Program #2
For this assignment, you will be implementing some of the graph algorithms
that were described during the lectures. The graph we are using is a graph
description of a web domain.
Graph Generator:
The graph generator is graph1.pl, which requires
the code in that should run without trouble on omega.
This is a Perl script that builds a graph representation of a specified
web domain. The graph1.pl program will write the graph to the "graph1" file.
Parameters to the program include a limitation on the number of URLs to be
examined (I strongly recommend using this limit, because the graphs can get
very big) and a domain. For example,
perl graph1.pl -m 10 http://cygnus.uta.edu
builds a graph corresponding to the cygnus.uta.edu domain for no more
than 10 distinct URLs. An extra file, url_file is built that you can ignore.
The representation for these graphs is a set of vertex descriptions and edge
descriptions. Each vertex is specified by
v id label
where "id" is a unique integer id, and "label" is a string node label.

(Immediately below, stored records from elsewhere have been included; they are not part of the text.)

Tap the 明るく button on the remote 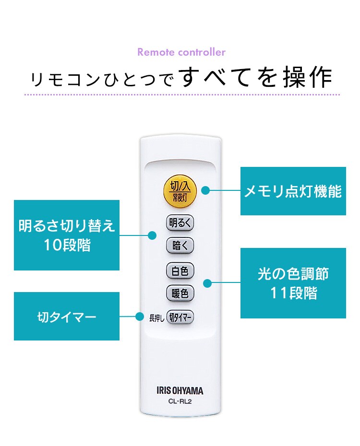pyautogui.click(x=180, y=223)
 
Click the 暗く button pyautogui.click(x=180, y=246)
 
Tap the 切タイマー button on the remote pyautogui.click(x=180, y=317)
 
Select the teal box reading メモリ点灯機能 pyautogui.click(x=293, y=191)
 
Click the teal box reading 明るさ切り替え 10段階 pyautogui.click(x=67, y=235)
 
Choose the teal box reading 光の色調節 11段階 pyautogui.click(x=293, y=283)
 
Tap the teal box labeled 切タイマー pyautogui.click(x=67, y=317)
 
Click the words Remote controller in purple pyautogui.click(x=181, y=52)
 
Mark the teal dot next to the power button pyautogui.click(x=205, y=190)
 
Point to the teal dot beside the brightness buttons pyautogui.click(x=153, y=235)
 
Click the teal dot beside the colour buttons pyautogui.click(x=207, y=283)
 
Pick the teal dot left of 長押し pyautogui.click(x=140, y=317)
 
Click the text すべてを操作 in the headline pyautogui.click(x=257, y=77)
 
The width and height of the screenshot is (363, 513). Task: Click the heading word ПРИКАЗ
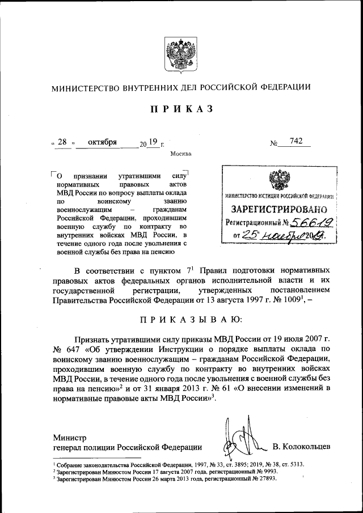coord(182,109)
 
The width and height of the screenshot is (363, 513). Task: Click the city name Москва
coord(180,154)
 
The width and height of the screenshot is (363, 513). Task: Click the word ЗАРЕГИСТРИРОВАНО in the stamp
coord(278,210)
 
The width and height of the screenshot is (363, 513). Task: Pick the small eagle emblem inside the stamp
coord(277,181)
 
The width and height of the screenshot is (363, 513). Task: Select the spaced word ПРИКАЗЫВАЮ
coord(182,320)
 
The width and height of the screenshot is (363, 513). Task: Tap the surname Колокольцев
coord(301,448)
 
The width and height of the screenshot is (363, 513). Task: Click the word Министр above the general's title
coord(70,437)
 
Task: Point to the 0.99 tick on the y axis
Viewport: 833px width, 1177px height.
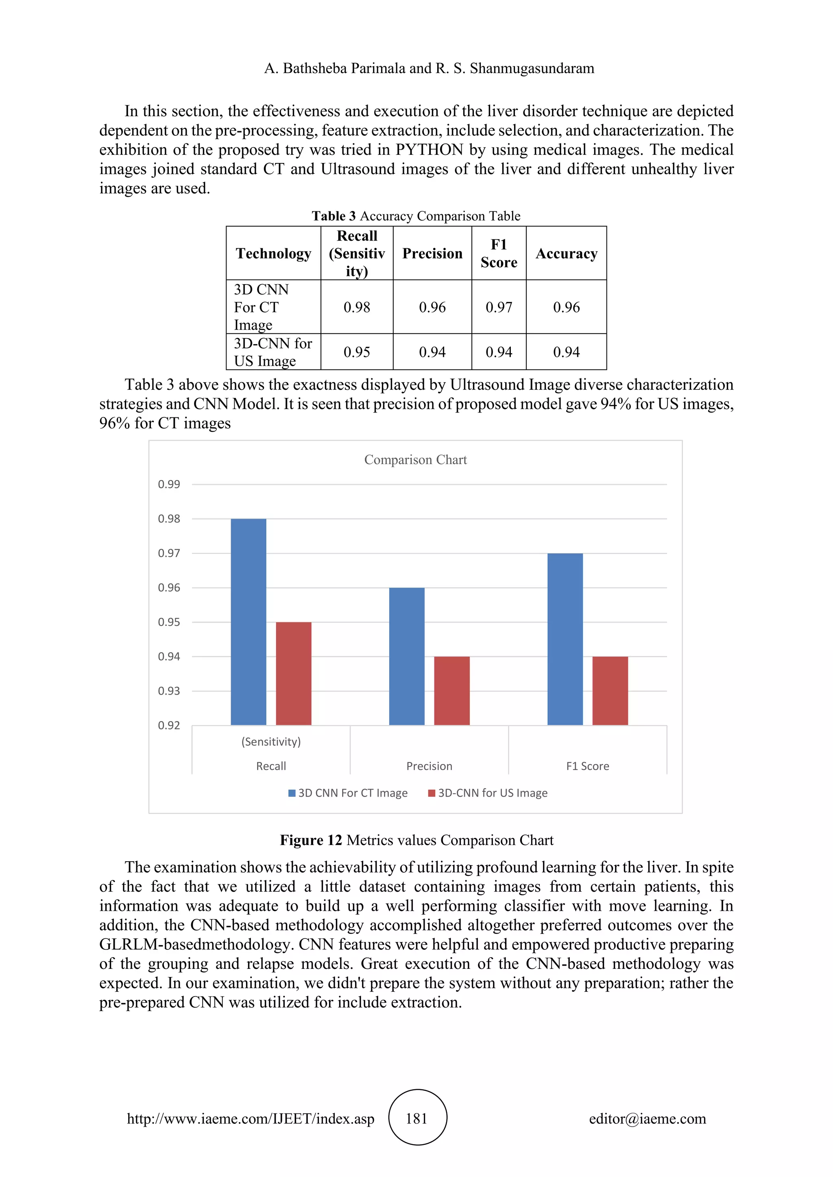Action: point(169,484)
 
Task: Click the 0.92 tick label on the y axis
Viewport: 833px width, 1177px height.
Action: point(169,725)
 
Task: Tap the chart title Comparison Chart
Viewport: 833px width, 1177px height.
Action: point(415,460)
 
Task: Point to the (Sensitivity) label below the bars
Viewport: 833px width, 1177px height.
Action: point(271,742)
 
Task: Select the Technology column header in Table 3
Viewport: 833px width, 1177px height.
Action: point(273,254)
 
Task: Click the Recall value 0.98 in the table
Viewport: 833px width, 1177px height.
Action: point(356,307)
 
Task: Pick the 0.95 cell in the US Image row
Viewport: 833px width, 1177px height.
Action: point(356,352)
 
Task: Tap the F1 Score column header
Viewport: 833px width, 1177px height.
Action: point(499,254)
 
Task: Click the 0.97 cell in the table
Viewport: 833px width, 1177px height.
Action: point(499,307)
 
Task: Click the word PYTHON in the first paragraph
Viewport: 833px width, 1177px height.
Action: point(430,150)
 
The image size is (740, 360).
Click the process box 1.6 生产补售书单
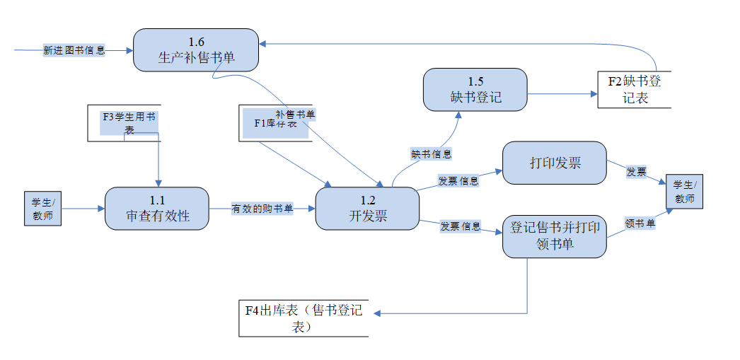pyautogui.click(x=196, y=50)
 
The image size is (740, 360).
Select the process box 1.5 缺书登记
pyautogui.click(x=475, y=89)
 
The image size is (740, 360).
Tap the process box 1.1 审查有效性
pyautogui.click(x=157, y=208)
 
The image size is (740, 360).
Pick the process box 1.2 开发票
pyautogui.click(x=367, y=208)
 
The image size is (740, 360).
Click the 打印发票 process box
pyautogui.click(x=555, y=163)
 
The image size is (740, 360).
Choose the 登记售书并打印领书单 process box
pyautogui.click(x=555, y=236)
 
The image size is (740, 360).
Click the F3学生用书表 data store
pyautogui.click(x=125, y=123)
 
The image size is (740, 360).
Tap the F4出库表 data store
pyautogui.click(x=303, y=318)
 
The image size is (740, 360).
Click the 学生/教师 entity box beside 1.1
pyautogui.click(x=42, y=209)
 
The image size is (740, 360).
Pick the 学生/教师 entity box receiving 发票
pyautogui.click(x=685, y=192)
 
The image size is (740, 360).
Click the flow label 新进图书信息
pyautogui.click(x=74, y=50)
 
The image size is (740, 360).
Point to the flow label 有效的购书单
pyautogui.click(x=262, y=209)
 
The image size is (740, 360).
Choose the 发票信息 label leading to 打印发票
pyautogui.click(x=458, y=180)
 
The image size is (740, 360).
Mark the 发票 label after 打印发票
pyautogui.click(x=636, y=171)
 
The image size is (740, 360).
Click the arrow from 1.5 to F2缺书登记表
pyautogui.click(x=562, y=93)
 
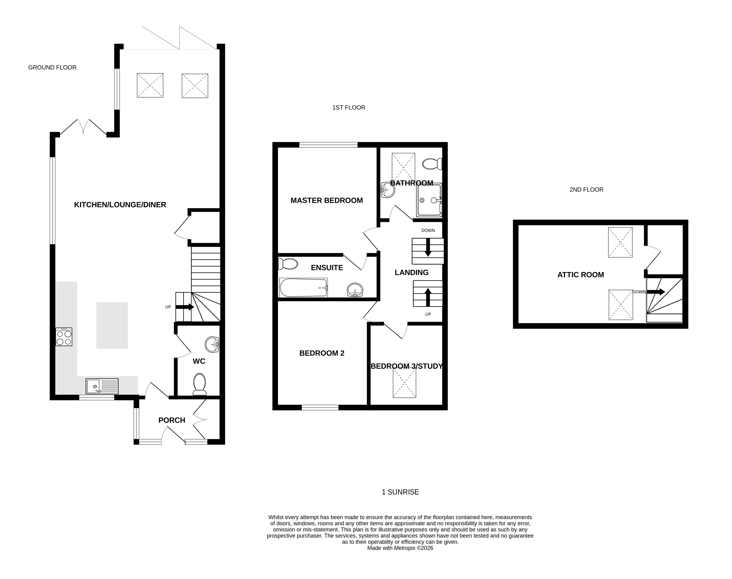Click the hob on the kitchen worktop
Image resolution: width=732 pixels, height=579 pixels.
tap(64, 337)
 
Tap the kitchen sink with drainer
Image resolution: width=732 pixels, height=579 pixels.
tap(102, 386)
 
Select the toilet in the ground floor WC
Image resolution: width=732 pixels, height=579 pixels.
tap(199, 384)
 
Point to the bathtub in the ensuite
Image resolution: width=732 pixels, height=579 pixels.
tap(303, 287)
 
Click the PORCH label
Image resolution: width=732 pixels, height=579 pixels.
tap(172, 420)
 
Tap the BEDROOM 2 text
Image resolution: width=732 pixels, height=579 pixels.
tap(322, 353)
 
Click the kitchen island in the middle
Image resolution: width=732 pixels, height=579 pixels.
tap(112, 325)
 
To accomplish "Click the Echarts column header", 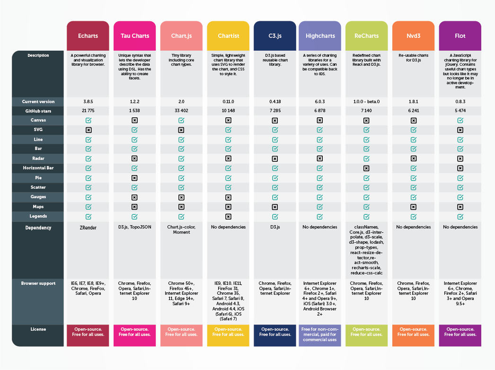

Each directed edge is specified by
d from to label
where "from" and "to" are the source and destination vertices, and "label"
is a string edge label.
The graph1.pl program generates a graph where vertices are used to represent
each page in the domain (the vertex label is the page URL) as well as keywords
found in document pages (the word is the vertex label). Edges connect linked
pages and words with the corresponding document page.
Task 1:
Generate a minimum spanning tree of a specified web graph (in the format of
graph1 or graph2) using Kruskal's algorithm. The input should be a graph file
name and the output should be a description (a description of vertices and
edges, one per line, is fine) of the minimum spanning tree. For this task,
assign weights of 3 to "hyperlink" edges and weights of 1 to "word" edges.
Task 2:
Implement the Floyd-Warshall algorithm to find shortest paths between
all URL vertices in the graph.
Task 3:
Implement a simulation of a parallel Floyd-Warshall algorithm. For this
implementation, assume there are as many simulated processors as there are
elements in the matrix (number of processors = (number of vertices)^2).
To simulate a parallel implementation, you will need an outer loop in the
algorithm that performs the work of processor 1, then processor 2 (using
values of the data before processor 1 made any updates), then processor 3,
and so forth.
Output the run times of all three tasks, and output the "pseudo-speedup"
of the parallel algorithm with respect to the serial shortest paths algorithm
(you can assume the run time of the parallel algorithm is the actual run time
divided by the number of processors).
Your program score will be graded based on the following criteria:
* Accurate implementation of Task 1 (30 points)
* Accurate implementation of Task 2 (30 points)
* Accurate implementation of Task 3 (30 points)
* Quality of code, accuracy of output, and comments (10 points)
You may not borrow code written by a fellow student in this class or
provided online. That would be cheating. If you have questions about the
program, contact the TA by email or in person during office hours.
Turn in your program by emailing a single zip file containing the code,
directions for compiling and running, and sample output directly to the TA
by midnight on the due date. Your program can be written in any language,
but should be able to run on omega using the compile and execution
instructions you provide. Late submissions will not be accepted. Have fun!